Police had to use rubber bullets and pepper spray to disperse a crowd of violent Polish nationalist demonstrators during an Independence Day march in Warsaw. Besieged Russian embassy officials say the building was pelted with firecrackers and bottles.
Officers in riot gear formed a cordon around the building, as young shaven-headed demonstrators waving red-and-white flags tried to push through. The crowd shouted slogans directed against Russia, Poland’s eastern neighbor, which the demonstrators blamed for World War II atrocities and occupation during the Soviet era.
Poland’s foreign ministry has criticized the action, saying “there is no justification for hooliganism.”
Several men managed to burst through the police cordon. They attempted to clamber up on the embassy’s walls and tried to set the guard-post on fire.
In total, more than a dozen marchers were arrested across the Polish capital, and at least two policemen and many others were taken to hospital with injuries.
Several thousand marchers chanted “God, honor, fatherland!” as the group initially proceeded without a hitch through the central streets of the city.
After about an hour, a group of well-prepared radicals pulled on balaclavas, broke away from the main crowd and attacked a left-wing squat.
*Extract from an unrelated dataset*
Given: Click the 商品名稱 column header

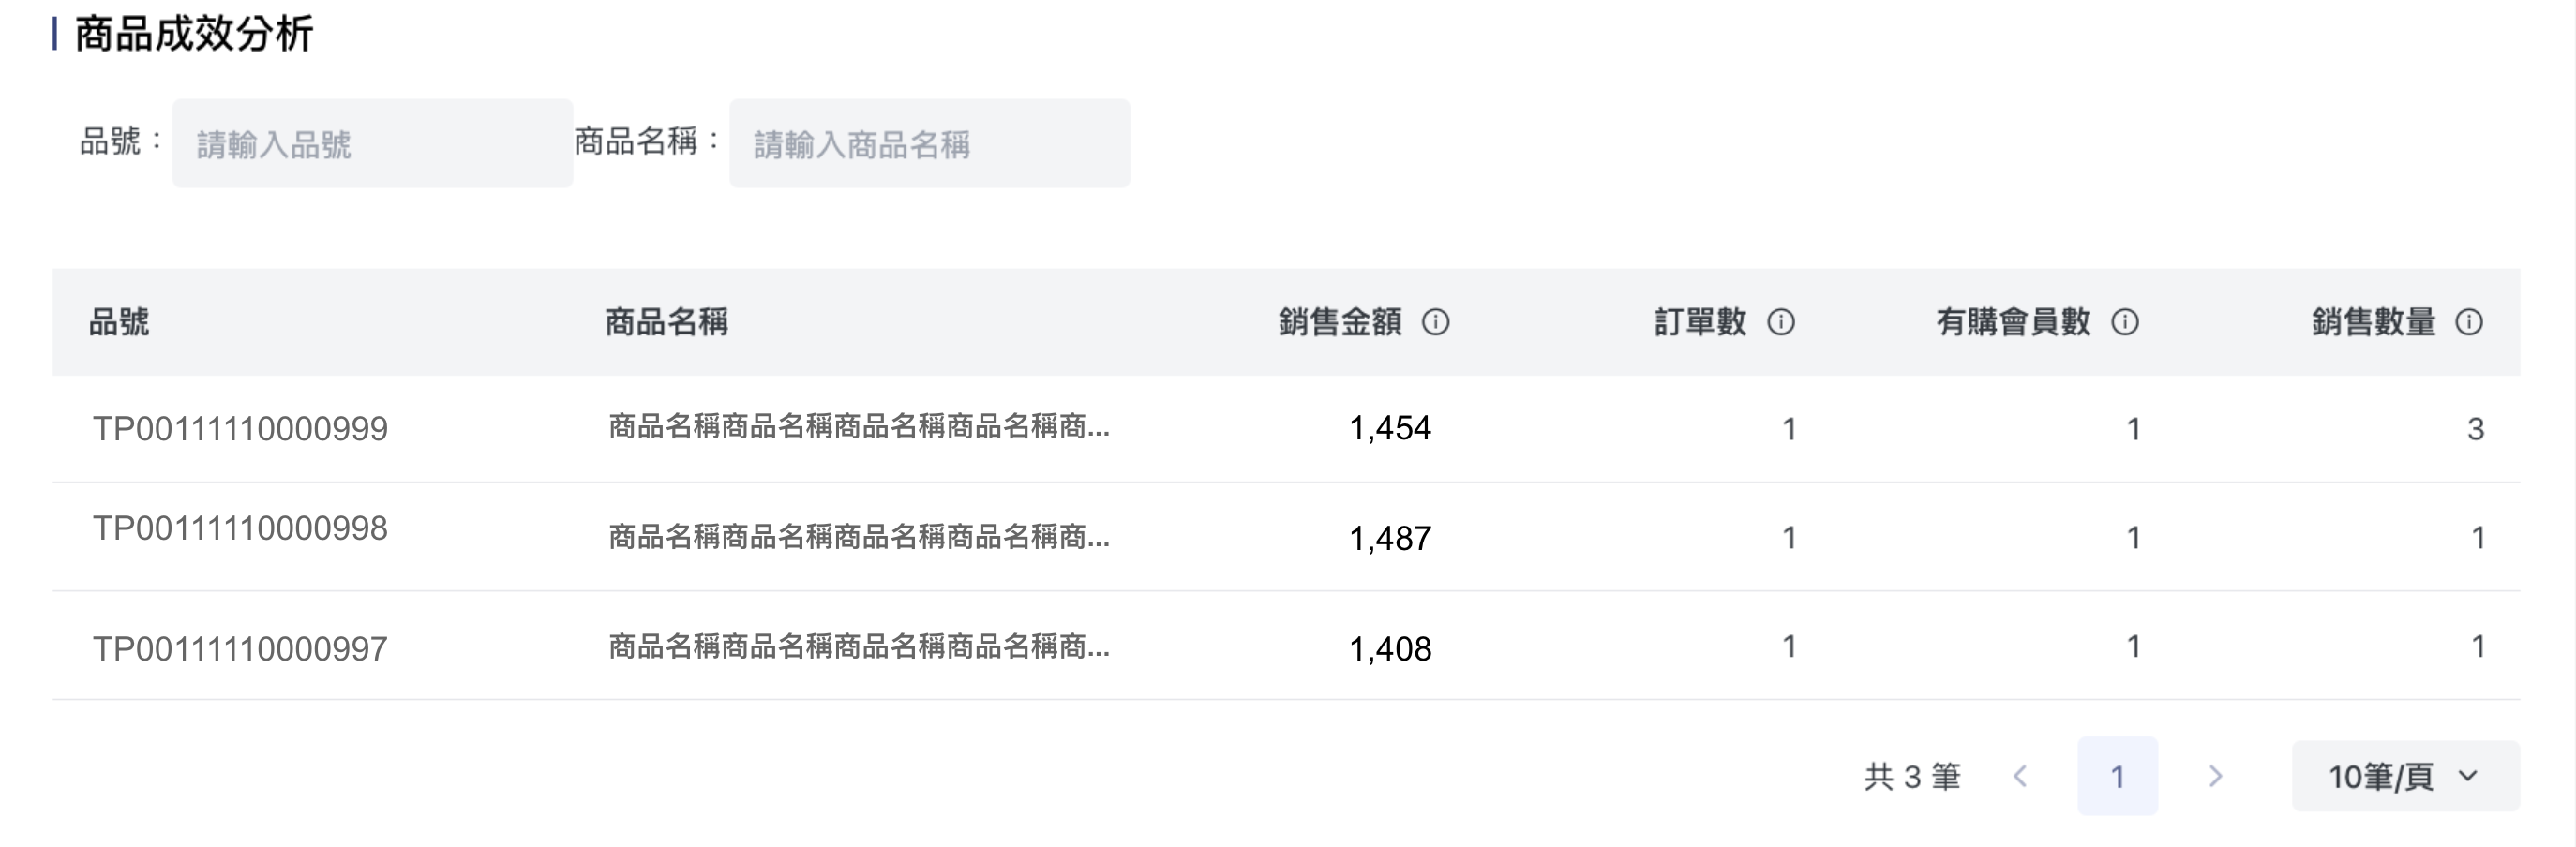Looking at the screenshot, I should tap(666, 322).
The nationalists then moved onto Zbawiciela Square, considered Warsaw’s gay and bohemian district, setting fire to a symbolic rainbow-colored flower display.
As police stepped in and wrestled back control, the radicals set fire to several cars before attempting to escape through side streets.
The annual procession marking Independence Day is consistently marred by displays of violence against foreign, left-wing and atheist targets.
This year, police attempted to stand back to avoid provoking violence. The nationalists’ own orange vest-clad volunteers were left to control the crowd as police helicopters circled above.
Poland’s official government website describes November 11 as “the most important national holiday”,celebrated following the declaration of independence in 1918, “after 123 years of captivity… under the rule of Austria, Prussia and Russia”. The holiday was suppressed during the Communist era, but has made a strong comeback since the fall of the Iron Curtain.